REQUIRED TASK> State how many lines of the records contain the string "should", treating uppercase and lowercase as different, and reply with the number alone.

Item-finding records
___

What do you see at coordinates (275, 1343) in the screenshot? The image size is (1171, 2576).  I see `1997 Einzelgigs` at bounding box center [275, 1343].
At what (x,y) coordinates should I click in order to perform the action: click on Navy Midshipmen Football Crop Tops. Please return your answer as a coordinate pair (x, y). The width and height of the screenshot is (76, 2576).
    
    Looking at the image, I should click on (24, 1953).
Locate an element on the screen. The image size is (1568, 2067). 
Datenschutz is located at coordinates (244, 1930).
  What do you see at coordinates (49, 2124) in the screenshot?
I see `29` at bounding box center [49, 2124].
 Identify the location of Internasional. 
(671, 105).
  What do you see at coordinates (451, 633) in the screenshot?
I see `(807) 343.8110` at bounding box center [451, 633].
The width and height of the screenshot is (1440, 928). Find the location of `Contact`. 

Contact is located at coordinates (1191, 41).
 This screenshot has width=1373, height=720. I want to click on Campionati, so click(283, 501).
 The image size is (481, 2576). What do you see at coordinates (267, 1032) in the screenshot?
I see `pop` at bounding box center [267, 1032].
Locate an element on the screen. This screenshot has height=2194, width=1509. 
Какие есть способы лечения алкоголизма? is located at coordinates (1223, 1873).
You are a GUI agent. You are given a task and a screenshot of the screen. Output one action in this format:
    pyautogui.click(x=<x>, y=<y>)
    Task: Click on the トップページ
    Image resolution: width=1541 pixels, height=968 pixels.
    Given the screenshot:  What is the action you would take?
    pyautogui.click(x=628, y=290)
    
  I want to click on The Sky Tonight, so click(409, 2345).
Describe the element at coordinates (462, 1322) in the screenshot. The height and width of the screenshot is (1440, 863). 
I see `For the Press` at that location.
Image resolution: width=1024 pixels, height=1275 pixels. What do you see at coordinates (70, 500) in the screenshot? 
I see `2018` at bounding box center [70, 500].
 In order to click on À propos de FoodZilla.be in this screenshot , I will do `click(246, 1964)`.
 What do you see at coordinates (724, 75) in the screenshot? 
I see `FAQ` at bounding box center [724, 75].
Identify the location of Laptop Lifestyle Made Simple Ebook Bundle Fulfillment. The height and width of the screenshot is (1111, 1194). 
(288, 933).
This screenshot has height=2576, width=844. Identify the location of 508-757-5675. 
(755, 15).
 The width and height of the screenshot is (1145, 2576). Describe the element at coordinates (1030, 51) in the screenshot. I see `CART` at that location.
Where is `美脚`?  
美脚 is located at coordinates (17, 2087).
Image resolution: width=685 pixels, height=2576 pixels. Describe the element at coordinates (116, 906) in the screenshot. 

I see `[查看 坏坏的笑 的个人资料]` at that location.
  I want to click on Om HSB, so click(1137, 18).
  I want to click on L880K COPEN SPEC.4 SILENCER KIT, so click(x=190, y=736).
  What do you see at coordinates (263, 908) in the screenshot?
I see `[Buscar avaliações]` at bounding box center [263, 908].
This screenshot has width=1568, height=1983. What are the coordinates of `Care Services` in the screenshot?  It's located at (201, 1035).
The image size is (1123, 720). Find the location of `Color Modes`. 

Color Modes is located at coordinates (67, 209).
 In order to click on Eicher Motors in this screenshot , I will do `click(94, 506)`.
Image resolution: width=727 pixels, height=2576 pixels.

___

RESPONSE BELOW> 2